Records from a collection
◆ ◆ ◆ ◆ ◆ ◆ ◆

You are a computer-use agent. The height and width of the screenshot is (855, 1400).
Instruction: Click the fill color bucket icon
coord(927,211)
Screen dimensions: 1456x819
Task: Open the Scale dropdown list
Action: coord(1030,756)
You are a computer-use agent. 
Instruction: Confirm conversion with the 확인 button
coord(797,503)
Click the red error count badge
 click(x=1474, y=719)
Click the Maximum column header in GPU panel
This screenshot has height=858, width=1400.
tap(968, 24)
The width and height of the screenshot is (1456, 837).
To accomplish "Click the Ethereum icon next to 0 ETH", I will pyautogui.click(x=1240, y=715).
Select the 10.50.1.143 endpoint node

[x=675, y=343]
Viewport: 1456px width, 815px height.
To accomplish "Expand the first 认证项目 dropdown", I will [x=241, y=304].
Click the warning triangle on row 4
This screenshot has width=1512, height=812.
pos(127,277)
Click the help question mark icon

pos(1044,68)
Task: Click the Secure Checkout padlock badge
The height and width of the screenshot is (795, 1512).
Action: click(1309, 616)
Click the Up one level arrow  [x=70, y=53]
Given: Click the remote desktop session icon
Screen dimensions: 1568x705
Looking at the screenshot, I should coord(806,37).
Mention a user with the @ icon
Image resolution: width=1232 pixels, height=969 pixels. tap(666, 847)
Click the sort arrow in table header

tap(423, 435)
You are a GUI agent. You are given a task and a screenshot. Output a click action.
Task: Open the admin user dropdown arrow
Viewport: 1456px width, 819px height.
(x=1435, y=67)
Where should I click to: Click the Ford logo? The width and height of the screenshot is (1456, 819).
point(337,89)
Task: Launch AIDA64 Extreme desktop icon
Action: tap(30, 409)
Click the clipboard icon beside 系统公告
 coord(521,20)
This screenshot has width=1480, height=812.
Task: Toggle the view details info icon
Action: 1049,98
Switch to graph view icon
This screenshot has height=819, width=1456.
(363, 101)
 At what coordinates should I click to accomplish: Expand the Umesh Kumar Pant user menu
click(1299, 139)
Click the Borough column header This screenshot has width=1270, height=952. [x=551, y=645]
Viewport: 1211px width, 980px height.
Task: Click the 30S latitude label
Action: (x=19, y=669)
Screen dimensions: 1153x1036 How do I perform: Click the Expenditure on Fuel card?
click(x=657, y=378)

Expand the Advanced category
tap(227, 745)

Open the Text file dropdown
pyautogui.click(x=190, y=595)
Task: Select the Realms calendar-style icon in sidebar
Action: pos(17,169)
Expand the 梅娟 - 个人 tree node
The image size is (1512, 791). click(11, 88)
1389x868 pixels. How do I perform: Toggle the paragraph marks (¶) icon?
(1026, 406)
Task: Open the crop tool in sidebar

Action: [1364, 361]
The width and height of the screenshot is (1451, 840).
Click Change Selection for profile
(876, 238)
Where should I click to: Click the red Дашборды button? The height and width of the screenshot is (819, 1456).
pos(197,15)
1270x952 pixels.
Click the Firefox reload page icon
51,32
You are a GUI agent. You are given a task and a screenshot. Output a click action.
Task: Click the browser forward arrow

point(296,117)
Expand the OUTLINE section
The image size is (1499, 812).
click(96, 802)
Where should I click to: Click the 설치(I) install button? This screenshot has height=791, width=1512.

◆ ◆ ◆ ◆ ◆ ◆ ◆

## What to do
Retype the records above, but only those lines that fall between the line containing "Instruction: Click the fill color bucket icon" and the line containing "Click the Maximum column header in GPU panel", with both of those lines included, exactly as written.

## Response area
Instruction: Click the fill color bucket icon
coord(927,211)
Screen dimensions: 1456x819
Task: Open the Scale dropdown list
Action: coord(1030,756)
You are a computer-use agent. 
Instruction: Confirm conversion with the 확인 button
coord(797,503)
Click the red error count badge
 click(x=1474, y=719)
Click the Maximum column header in GPU panel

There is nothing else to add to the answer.